"Se réformer sans cesse." Grand principe du protestantisme, l’adage a-t-il été délaissé par les émissaires calédoniens ? "Il est temps de se remettre en question", constate effectivement le pasteur Var Kaemo, président de l’Église protestante de Nouvelle-Calédonie-Kanaky (EPKNC), qui va plus loin encore : "Il faut ressusciter notre église." "Nous faisons face aux défis de notre époque, qui nous imposent une démarche collective de discernement, de dialogue et de réflexion." Cette quête de renouveau prendra la forme d’assises inédites, organisées du 15 au 20 août à la paroisse de Siloam, dans le district de Wetr, à Lifou.
L’évènement affiche plusieurs ambitions : "relancer une dynamique ecclésiale vivante", "recentrer l’église sur sa mission dans le monde contemporain", "donner la parole aux fidèles" ou encore "répondre aux enjeux sociaux, environnementaux et interculturels". Une trentaine d’intervenants, théologiens, coutumiers, universitaires ou représentants de la société civile sont attendus pour livrer leur vision sur la nécessaire réforme de l’EPKNC. Un "grand rendez-vous historique", veut croire Var Kaemo, pour s’acheminer vers une église "plus incarnée, plus participative et plus ouverte".
Ces premières assises sont aussi une réaction aux menaces existentielles qui pèsent désormais sur le courant protestant en Nouvelle-Calédonie. L’EPKNC, dont le nombre de fidèles est estimé aujourd’hui à environ 40 000, n’échappe pas à la crise de confiance qui frappe les institutions, auxquelles s’ajoutent des "inégalités croissantes" et des "mutations identitaires et spirituelles". "Beaucoup de gens de chez nous partent pour rejoindre d’autres courants", constate le pasteur. C’est le cas notamment des plus jeunes, davantage attirés par "des courants évangéliques qui jouent la carte de la spiritualité" et qui se sont multipliés ces derniers temps, semant "la confusion au sein des églises".
Plus largement, l’Église protestante de Kanaky-Nouvelle-Calédonie est engagée dans une quête identitaire. "Nous tâtonnons, admet Var Kaemo. Nos missionnaires sont repartis en Occident en nous laissant une église que nous n’avons pas choisie.
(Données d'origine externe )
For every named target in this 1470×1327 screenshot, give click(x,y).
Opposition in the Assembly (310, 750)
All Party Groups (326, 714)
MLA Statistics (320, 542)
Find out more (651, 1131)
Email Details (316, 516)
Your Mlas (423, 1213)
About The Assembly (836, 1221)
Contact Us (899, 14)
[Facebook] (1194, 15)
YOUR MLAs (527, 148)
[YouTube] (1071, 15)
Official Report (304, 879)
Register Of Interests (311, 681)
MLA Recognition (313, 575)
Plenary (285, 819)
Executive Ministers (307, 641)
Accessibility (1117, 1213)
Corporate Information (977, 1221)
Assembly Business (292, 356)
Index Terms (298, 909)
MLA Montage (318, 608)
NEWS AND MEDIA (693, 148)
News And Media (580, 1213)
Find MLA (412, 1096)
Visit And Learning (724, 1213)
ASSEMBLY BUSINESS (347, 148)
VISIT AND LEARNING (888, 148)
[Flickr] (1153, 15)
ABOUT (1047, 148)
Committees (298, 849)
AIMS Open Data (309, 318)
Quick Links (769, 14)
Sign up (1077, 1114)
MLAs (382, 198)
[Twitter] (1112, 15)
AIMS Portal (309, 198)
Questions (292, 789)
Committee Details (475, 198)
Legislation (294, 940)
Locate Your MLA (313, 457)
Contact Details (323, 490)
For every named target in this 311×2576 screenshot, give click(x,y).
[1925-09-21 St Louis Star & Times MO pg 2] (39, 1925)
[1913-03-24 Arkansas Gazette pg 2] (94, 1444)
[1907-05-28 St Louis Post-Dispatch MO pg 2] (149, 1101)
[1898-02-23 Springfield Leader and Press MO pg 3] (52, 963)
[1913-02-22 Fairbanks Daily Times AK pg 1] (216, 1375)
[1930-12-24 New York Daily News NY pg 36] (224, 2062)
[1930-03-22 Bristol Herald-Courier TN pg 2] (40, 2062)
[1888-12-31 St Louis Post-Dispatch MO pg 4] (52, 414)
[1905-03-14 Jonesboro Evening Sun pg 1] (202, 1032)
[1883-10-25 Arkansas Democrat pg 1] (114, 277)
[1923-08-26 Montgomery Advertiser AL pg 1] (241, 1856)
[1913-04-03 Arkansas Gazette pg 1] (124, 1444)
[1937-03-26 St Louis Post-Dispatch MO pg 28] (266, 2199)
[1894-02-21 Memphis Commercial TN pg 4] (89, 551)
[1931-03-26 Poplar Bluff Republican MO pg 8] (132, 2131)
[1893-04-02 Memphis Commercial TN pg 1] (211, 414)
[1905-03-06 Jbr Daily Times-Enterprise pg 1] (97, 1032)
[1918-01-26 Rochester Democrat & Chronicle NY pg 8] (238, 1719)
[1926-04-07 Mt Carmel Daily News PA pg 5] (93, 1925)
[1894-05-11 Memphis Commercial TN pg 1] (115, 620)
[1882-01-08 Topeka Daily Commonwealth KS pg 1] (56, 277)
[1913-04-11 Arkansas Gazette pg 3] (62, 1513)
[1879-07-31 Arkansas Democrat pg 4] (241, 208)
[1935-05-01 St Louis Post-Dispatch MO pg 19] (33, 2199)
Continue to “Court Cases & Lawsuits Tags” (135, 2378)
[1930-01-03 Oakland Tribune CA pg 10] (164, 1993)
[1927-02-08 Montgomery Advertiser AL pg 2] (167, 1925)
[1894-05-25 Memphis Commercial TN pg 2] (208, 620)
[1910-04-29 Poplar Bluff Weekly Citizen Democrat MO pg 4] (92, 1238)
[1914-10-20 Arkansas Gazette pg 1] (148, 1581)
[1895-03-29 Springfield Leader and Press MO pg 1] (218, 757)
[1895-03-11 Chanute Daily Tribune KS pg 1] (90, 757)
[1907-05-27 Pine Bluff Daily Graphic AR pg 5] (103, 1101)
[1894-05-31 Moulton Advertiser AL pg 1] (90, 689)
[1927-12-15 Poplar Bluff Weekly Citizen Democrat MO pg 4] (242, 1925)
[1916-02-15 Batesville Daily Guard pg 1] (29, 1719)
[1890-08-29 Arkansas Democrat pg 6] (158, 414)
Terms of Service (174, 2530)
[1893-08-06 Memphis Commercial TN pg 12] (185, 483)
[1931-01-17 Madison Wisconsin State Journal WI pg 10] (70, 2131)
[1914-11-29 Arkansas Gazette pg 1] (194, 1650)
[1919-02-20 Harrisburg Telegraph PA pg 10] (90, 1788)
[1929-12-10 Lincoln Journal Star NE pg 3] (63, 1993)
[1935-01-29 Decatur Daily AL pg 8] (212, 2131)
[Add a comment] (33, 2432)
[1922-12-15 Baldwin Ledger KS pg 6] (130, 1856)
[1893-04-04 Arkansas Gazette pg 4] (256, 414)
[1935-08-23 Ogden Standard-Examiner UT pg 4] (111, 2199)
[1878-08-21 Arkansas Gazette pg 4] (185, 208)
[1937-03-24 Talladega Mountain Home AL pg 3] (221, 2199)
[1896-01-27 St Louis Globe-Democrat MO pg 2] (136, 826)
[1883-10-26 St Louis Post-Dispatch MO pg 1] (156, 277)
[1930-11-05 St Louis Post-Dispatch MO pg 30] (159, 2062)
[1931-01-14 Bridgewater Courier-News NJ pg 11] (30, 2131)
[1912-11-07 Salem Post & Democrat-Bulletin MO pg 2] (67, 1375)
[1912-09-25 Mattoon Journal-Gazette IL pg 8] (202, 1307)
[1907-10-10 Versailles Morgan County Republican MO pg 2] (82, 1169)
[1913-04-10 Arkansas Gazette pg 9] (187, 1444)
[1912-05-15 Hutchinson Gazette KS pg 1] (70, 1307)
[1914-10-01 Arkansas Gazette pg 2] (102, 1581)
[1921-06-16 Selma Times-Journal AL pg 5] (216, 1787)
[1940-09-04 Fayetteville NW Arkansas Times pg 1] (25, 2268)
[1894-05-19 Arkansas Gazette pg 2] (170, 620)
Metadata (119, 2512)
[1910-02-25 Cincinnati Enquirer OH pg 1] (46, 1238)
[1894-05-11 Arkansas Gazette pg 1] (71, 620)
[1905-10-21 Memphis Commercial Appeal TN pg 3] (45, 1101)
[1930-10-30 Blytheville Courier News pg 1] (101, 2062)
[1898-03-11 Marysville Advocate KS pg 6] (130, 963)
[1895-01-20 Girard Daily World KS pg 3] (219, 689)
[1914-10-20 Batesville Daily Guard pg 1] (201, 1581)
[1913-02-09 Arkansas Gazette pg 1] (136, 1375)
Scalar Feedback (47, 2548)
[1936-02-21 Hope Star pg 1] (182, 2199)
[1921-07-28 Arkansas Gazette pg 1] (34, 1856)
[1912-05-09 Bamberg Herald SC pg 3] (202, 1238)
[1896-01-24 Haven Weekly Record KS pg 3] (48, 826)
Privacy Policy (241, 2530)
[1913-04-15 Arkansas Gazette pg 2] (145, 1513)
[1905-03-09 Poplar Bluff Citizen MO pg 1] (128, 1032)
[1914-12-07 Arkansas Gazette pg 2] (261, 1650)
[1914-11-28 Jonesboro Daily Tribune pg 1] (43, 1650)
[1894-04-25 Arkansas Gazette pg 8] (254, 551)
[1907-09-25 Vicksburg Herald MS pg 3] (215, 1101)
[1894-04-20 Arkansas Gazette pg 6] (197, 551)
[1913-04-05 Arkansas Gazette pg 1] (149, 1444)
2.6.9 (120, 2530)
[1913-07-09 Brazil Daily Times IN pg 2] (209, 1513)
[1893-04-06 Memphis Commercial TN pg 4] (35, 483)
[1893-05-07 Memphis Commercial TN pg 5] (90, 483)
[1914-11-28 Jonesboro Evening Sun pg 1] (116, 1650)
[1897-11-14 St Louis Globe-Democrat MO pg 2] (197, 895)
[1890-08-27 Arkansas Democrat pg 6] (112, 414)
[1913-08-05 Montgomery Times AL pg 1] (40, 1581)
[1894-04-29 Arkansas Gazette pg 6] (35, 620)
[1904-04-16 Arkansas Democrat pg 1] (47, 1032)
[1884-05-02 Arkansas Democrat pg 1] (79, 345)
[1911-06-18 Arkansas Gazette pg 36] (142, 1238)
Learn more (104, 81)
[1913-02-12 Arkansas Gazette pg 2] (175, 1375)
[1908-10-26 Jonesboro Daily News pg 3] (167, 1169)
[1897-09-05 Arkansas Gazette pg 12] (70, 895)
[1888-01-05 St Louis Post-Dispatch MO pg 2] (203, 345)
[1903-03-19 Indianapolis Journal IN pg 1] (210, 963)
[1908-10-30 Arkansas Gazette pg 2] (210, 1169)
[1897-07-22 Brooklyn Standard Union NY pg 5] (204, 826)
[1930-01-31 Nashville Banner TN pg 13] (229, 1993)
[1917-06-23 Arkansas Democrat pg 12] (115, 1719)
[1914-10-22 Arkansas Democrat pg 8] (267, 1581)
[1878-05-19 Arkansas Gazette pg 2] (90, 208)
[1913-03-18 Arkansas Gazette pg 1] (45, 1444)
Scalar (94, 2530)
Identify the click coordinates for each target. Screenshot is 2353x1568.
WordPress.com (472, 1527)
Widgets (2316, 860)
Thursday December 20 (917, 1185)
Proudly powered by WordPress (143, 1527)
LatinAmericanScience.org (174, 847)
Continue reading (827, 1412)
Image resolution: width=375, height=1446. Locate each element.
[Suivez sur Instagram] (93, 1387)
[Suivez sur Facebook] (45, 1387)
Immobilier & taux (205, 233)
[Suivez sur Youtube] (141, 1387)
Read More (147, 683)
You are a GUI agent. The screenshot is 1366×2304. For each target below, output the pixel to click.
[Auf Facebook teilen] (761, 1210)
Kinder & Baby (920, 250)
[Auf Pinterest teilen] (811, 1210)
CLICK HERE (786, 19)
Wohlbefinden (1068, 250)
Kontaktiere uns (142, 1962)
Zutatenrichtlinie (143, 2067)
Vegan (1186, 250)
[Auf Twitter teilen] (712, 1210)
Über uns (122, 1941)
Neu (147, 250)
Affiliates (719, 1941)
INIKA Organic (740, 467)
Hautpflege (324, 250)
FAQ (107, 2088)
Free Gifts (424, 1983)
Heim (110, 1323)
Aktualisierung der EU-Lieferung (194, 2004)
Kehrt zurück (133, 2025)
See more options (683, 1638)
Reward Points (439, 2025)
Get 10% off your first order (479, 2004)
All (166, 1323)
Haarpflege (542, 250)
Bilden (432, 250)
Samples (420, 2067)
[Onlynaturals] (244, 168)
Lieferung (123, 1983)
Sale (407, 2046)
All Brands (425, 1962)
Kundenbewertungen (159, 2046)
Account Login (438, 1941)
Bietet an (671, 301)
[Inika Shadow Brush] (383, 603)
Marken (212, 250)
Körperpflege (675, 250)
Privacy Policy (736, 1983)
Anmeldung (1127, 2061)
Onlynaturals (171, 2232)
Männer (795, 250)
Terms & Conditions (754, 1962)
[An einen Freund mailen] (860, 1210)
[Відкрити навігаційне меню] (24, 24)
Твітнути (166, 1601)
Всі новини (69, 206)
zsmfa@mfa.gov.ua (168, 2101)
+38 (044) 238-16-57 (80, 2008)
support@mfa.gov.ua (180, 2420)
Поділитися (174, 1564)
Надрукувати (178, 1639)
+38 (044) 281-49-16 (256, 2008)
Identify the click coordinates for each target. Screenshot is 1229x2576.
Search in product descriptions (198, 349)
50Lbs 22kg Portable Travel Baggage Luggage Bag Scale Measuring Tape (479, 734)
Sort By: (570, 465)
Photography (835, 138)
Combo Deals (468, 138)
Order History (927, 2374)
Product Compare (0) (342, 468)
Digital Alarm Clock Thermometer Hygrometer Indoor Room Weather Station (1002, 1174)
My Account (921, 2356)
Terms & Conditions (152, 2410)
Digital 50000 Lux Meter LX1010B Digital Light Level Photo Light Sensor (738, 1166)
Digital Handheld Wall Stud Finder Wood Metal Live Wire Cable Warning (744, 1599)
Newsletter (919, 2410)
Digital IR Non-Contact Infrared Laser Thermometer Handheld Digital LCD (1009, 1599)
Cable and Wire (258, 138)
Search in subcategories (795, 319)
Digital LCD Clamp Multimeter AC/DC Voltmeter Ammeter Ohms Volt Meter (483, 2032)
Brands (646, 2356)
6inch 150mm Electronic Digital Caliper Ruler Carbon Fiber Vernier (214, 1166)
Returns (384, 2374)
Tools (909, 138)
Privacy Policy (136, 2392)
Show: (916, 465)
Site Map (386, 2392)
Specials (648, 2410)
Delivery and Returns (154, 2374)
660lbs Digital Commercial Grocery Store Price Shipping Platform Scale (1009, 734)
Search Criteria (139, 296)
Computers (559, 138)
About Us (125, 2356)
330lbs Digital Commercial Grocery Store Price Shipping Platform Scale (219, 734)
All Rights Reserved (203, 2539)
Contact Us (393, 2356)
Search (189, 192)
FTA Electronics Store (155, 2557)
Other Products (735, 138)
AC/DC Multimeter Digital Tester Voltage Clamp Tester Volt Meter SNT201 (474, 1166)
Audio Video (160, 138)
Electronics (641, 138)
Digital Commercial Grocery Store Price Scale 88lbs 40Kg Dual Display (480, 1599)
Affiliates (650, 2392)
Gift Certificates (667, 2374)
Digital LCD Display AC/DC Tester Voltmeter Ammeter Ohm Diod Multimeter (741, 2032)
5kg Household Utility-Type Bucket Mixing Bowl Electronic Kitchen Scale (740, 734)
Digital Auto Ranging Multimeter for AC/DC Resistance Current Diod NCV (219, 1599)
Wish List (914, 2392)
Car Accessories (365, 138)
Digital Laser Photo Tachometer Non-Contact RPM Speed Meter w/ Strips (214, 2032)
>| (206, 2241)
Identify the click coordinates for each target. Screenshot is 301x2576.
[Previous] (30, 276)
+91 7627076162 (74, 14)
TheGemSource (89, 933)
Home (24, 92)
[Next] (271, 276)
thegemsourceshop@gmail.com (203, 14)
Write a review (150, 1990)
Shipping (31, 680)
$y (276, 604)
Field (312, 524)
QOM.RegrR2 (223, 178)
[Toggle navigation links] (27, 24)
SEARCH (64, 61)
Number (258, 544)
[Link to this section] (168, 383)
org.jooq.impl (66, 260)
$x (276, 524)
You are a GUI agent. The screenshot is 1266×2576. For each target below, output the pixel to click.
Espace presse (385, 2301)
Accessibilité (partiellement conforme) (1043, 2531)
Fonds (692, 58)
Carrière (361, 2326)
Il faut qu’on parvienne à se défaire de cette identité imposée et que nous bâtissions une église d’ici, avec un clergé d’ici." L’EPKNC veut s’appuyer sur les autres Églises protestantes du Pacifique pour y parvenir. James Bakwan, secrétaire général de la Conférence des églises du Pacifique, sera justement présent lors des assises.
Autre objectif : retrouver la dimension sociale sur laquelle s’est fondée l’Église protestante calédonienne. "Nous étions champions dans ce domaine, mais nous sommes aujourd’hui dépassés, reconnaît le pasteur Var Kaemo. Peut-être que nous n’avons pas su nous adapter aux crises successives, donc nous avons besoin de nous retrouver pour réfléchir à tout ça." Les cinq jours d’assises seront suivis du synode annuel de l’EPKNC, du 21 au 23 août.